▸ **YOUR TASK**
Repeat only the lines below from the one containing "Where should I click to: Show" through the one containing "Given: Click the From date field", inclusive, exactly as written.

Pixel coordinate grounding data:
+ + + + + + +

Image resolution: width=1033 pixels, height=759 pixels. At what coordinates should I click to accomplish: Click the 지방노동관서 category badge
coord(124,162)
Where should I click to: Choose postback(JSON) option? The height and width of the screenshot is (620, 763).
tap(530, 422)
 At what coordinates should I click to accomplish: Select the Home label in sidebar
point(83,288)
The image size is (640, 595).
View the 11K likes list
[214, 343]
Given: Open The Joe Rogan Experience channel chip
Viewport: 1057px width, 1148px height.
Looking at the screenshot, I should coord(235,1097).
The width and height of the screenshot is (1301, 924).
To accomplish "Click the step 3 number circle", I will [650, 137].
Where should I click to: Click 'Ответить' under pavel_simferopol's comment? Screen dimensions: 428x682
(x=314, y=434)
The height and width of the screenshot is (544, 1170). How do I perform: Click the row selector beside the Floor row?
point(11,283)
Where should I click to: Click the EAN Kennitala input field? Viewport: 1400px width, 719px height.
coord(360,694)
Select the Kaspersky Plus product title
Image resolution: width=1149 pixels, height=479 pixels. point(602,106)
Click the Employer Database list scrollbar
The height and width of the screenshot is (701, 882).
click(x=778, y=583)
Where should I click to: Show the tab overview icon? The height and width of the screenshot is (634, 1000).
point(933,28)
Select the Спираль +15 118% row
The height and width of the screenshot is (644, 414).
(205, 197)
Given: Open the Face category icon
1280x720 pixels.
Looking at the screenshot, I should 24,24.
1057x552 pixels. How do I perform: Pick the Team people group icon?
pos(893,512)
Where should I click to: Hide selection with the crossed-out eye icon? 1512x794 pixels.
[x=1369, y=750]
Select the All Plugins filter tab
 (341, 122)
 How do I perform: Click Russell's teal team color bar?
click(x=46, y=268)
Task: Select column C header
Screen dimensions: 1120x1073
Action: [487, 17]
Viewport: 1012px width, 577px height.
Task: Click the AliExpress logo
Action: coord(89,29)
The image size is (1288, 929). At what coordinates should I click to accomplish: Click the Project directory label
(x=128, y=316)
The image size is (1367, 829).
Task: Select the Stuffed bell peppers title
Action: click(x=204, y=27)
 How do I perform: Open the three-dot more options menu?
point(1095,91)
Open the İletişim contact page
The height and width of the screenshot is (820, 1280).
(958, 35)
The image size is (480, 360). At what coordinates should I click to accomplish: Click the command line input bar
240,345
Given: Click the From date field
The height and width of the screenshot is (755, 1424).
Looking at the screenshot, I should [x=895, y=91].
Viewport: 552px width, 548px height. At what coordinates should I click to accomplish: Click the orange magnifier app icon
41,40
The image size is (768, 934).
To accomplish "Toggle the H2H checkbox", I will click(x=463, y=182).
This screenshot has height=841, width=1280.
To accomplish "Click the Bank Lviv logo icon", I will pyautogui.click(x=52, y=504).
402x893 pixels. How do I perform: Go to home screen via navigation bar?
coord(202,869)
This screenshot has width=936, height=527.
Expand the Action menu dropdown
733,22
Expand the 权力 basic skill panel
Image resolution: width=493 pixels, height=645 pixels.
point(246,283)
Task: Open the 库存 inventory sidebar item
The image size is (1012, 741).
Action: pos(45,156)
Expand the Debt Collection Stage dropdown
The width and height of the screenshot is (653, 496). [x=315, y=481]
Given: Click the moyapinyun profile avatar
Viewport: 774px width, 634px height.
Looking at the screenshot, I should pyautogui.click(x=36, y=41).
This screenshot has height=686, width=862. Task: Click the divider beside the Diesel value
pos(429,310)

+ + + + + + +

▸ **ANSWER SECTION**
Where should I click to: Show the tab overview icon? The height and width of the screenshot is (634, 1000).
point(933,28)
Select the Спираль +15 118% row
The height and width of the screenshot is (644, 414).
(205, 197)
Given: Open the Face category icon
1280x720 pixels.
Looking at the screenshot, I should 24,24.
1057x552 pixels. How do I perform: Pick the Team people group icon?
pos(893,512)
Where should I click to: Hide selection with the crossed-out eye icon? 1512x794 pixels.
[x=1369, y=750]
Select the All Plugins filter tab
 (341, 122)
 How do I perform: Click Russell's teal team color bar?
click(x=46, y=268)
Task: Select column C header
Screen dimensions: 1120x1073
Action: [487, 17]
Viewport: 1012px width, 577px height.
Task: Click the AliExpress logo
Action: coord(89,29)
The image size is (1288, 929). At what coordinates should I click to accomplish: Click the Project directory label
(x=128, y=316)
The image size is (1367, 829).
Task: Select the Stuffed bell peppers title
Action: click(x=204, y=27)
 How do I perform: Open the three-dot more options menu?
point(1095,91)
Open the İletişim contact page
The height and width of the screenshot is (820, 1280).
(958, 35)
The image size is (480, 360). At what coordinates should I click to accomplish: Click the command line input bar
240,345
Given: Click the From date field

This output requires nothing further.